For the outsourcing of a technical workforce to be successful, Confoe recommends that companies follow seven steps: develop an overall workforce and staffing strategy; analyse the elements and nature of the work; build the workforce model; build the outsourcing model; identify and qualify outsourcing providers/partners; execute the workforce strategy; monitor results and make corrections.

"The following techniques brought a 2x-3x improvement in workforce flexibility for one fortune 500 semiconductor company," said Fritsch.

When it comes to developing an outsourcing strategy, be aware that it should integrate with the overall business strategy, taking into account both the current environment, results and goals of the company, said Fritsch.

"In addition, its important to try and keep the workforce strategy flexible, so as not to unnecessarily fire employees that you have already invested a lot of money in," he said.

The next step is to take a look at the workforce activities on both a micro and macro level and class the various work components as either core or context.

Core components should be guarded closely, and include functions that add to competitive advantage, and differentiators that are difficult to imitate.

Anything that is not a core competency is contextual, and a potential outsourcing target.

Next is important to categorise tasks and competencies into four different skill levels based on their complexity and then work out the current skill set versus the skill that is required.

In this way the state of the workforce can be viewed according on specific skills rather than simply headcount.
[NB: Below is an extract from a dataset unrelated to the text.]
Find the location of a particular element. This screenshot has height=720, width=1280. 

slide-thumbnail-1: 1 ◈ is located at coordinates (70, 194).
Using this method, companies can keep the highest skilled work inhouse and outsource whatever else they see fit.

Finally in order to assess whether outsourcing certain components of the workforce is a feasible option, a volatility assessment should be performed, factoring in issues such as how much lead-time is required for the work, how much warning of demand changes there are and how fast could the work start and stop based on the market.
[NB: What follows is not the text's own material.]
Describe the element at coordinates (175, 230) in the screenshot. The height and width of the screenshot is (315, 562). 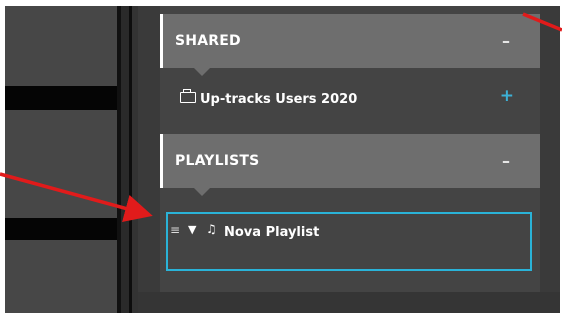
I see `drag-handle-icon: ≡` at that location.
Through these assessments companies can accurately build a workforce model based upon its financial and resource requirements.

Once a company has developed its workforce model, it is time to develop an outsourcing model according to the identified labour supply versus demand.

Firms can choose various strategies according to their needs, but one popular strategy being adopted is to keep fulltime employee levels just below average and fill the labour gaps when needed, both internally through overtime or retraining staff, and externally by sourcing temporary staff or outsourcing the function altogether.

Once all the strategies are in place, several factors should be considered when choosing outsourcing partners, particularly whether they supply labor to any competitors and if so, how is intellectual property protected?

"It is also wise to look at how well their company culture fits with yours and whether they are looking to be true partners or simply vendors and decide what you prefer," said Fritsch.

"Further things to consider are whether the partner you choose is happy for you to take back any of the outsourced functions if there is a downturn in the market and if so, is it diverse enough in other areas to survive downturns without either turning into a competitor or going out of business," he said.

On the flipside, it is useful to find out whether the partner is capable of meeting future needs as some the core skills of today become the contextual activities of the future?

Finally, once the deal is in place, do not relax and forget about it!

It is good practice to continually reassess the outsourcing strategy, as over time it may change, and what is defined as core and context may contract or expand.

In order to increases the chance of an outsourcing success story, many companies run quarterly head count model and an annual strategy review in order to make updates if the business model changes.